## [PROBLEM STATEMENT]
Out of the data below, copy every line with the string "computer".

## [DATA TO EXAMINE]
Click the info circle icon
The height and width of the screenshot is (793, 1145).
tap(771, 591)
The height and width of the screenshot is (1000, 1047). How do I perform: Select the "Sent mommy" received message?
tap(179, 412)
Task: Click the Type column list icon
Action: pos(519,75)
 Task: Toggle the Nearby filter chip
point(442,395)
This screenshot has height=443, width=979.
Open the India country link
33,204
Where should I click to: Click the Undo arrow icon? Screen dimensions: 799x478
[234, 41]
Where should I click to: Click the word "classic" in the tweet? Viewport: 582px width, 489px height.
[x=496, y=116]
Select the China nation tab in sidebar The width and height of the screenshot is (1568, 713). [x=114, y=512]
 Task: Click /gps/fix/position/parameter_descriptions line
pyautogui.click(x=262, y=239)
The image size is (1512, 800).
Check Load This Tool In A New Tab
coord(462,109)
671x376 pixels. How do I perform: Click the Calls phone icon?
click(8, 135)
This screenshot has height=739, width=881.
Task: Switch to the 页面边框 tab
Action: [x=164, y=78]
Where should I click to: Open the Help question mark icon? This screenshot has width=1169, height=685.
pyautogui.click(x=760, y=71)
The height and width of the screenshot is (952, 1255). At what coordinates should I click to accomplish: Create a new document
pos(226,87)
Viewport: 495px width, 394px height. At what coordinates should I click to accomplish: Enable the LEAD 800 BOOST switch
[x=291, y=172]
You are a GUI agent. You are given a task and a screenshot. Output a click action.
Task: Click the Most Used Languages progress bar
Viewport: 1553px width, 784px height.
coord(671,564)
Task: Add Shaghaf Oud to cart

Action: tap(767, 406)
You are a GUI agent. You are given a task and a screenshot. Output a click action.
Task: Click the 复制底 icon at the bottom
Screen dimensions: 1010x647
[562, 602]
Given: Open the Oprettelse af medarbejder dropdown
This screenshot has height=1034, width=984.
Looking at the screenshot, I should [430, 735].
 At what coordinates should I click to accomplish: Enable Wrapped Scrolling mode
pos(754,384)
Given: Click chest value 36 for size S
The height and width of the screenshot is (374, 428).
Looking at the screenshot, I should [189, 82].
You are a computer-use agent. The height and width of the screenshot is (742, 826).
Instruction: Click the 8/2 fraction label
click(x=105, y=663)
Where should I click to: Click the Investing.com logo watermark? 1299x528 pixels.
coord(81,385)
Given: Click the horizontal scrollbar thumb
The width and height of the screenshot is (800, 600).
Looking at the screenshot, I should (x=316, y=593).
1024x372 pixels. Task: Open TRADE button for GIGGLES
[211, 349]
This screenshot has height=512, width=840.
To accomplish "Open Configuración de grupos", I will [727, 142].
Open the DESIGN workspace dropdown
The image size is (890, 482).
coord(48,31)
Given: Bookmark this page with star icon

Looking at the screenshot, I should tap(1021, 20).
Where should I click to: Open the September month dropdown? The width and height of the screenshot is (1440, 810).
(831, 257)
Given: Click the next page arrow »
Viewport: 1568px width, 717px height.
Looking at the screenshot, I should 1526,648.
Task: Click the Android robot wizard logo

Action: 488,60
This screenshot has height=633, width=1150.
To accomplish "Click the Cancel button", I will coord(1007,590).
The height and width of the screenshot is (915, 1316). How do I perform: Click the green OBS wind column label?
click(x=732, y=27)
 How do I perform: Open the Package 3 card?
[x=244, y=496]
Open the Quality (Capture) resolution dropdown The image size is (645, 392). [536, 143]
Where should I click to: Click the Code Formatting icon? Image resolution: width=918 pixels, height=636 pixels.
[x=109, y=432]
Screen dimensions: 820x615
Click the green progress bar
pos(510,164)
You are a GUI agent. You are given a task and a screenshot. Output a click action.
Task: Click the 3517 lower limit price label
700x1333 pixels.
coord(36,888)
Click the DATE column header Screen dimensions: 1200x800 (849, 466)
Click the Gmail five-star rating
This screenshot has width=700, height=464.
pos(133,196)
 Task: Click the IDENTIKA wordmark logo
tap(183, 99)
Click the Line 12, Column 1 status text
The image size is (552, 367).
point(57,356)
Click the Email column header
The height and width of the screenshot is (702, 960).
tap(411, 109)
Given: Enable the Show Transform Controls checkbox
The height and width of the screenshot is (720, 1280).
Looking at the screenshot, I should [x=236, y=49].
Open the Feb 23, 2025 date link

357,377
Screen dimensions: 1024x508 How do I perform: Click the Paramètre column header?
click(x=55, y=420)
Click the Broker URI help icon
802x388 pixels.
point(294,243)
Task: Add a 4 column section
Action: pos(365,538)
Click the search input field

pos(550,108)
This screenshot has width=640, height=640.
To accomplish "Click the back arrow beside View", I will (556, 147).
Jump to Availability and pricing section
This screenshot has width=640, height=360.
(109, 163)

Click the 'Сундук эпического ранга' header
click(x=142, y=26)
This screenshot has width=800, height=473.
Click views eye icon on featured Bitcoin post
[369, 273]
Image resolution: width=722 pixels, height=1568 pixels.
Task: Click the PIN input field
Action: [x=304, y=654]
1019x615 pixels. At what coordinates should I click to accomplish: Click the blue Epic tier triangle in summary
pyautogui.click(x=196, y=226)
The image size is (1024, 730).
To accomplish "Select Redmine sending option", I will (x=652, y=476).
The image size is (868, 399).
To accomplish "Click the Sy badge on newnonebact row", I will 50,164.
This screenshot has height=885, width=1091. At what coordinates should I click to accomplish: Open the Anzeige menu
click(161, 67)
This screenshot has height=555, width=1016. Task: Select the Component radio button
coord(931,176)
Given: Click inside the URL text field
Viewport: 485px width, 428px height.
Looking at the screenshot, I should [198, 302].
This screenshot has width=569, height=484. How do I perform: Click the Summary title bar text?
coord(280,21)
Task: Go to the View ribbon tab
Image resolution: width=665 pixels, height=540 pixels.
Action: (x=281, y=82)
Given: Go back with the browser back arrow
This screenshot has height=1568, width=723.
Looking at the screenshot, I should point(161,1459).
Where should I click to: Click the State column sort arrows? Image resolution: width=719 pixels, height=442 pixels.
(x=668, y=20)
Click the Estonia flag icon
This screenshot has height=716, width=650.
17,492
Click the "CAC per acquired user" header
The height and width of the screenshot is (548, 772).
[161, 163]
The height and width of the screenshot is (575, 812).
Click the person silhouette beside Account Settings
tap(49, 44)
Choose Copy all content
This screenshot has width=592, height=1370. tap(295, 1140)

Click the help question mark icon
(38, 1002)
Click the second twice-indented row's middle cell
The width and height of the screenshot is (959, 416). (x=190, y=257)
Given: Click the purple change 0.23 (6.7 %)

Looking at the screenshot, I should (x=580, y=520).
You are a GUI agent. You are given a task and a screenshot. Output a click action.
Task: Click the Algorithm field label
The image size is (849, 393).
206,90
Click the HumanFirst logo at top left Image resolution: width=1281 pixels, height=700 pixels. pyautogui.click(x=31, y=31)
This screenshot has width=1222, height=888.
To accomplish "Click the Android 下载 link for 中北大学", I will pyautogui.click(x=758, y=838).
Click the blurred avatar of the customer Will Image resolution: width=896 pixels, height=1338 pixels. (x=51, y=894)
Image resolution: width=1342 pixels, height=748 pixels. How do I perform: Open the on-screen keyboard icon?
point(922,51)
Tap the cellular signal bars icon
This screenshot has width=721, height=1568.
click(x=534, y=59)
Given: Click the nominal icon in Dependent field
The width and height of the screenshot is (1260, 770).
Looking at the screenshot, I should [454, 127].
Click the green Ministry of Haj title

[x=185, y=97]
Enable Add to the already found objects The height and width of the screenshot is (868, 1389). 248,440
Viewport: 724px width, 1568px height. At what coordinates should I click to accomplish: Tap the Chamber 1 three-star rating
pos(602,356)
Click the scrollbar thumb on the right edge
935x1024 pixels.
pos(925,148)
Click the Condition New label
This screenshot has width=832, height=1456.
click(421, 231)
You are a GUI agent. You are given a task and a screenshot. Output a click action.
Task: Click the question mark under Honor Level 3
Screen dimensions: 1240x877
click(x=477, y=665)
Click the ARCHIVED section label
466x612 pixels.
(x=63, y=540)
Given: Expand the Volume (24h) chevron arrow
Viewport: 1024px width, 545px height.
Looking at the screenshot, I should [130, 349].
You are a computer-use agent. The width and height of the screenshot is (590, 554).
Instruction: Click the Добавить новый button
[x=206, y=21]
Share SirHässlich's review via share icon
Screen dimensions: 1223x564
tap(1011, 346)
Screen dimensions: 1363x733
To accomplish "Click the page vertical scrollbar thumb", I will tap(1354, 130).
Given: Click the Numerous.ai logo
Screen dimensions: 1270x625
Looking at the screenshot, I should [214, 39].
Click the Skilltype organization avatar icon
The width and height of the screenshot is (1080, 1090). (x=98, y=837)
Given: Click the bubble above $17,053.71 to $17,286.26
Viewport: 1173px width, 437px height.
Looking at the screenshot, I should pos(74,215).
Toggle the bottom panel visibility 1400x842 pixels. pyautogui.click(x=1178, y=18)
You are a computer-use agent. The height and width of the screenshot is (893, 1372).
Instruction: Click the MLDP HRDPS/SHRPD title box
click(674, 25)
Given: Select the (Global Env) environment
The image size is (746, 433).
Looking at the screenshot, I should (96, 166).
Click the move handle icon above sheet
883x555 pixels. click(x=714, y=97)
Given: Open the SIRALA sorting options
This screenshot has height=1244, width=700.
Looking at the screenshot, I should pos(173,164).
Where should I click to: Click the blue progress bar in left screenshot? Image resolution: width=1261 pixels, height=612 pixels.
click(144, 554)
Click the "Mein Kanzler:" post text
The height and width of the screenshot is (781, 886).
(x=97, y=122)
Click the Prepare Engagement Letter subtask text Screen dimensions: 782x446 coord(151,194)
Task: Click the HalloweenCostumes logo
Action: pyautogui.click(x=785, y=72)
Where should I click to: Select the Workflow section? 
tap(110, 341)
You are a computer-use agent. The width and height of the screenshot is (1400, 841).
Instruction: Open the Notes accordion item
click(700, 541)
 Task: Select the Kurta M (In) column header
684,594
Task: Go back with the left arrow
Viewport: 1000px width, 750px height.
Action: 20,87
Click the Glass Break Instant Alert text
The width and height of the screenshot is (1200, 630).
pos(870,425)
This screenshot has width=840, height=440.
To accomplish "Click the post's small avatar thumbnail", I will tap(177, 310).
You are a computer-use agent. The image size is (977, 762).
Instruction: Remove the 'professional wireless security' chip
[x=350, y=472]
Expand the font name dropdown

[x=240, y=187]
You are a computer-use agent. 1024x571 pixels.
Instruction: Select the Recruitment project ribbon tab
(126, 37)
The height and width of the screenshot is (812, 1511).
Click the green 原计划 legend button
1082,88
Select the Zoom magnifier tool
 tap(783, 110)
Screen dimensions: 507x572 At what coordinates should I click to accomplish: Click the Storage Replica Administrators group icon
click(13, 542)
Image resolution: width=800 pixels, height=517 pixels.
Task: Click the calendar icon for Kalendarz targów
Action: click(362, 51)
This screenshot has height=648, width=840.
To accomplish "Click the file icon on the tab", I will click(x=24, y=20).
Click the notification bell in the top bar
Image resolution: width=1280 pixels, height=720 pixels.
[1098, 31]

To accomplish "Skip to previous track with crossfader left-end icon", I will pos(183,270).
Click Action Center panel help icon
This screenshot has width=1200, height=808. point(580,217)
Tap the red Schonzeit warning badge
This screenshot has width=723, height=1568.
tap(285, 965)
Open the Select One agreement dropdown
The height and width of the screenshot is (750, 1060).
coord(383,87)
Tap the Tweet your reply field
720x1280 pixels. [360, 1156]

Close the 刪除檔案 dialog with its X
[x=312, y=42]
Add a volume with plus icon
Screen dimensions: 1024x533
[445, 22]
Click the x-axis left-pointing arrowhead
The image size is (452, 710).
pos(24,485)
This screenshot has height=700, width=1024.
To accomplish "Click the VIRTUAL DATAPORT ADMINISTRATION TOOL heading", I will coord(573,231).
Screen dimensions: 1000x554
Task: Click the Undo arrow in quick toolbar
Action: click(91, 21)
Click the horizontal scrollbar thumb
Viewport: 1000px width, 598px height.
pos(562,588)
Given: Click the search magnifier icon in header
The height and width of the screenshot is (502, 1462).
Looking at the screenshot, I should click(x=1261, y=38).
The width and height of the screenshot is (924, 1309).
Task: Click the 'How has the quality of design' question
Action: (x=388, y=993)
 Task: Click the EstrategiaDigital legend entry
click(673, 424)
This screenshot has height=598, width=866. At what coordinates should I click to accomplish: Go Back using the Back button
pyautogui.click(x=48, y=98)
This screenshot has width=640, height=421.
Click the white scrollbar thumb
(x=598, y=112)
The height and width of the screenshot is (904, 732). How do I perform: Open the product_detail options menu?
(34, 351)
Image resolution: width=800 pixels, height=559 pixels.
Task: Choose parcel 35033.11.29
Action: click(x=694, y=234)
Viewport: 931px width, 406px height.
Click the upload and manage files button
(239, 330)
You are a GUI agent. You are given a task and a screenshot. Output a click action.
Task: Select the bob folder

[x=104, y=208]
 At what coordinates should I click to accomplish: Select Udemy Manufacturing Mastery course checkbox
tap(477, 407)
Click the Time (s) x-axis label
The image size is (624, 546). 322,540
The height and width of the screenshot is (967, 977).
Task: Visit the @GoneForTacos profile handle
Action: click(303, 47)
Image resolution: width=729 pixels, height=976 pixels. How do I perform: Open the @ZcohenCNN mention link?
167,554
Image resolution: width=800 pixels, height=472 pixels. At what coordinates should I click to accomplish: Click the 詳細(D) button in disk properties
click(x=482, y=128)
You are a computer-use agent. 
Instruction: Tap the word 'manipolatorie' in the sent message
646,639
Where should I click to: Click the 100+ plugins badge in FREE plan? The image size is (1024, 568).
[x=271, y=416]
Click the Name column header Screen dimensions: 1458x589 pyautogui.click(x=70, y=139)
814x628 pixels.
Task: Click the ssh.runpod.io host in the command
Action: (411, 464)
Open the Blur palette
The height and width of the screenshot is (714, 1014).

## [ANSWER SECTION]
You are a computer-use agent. The height and width of the screenshot is (742, 826).
You are a computer-use agent. The width and height of the screenshot is (590, 554).
You are a computer-use agent. The height and width of the screenshot is (893, 1372).
You are a computer-use agent. The width and height of the screenshot is (1400, 841).
You are a computer-use agent. The image size is (977, 762).
You are a computer-use agent. 1024x571 pixels.
You are a computer-use agent. 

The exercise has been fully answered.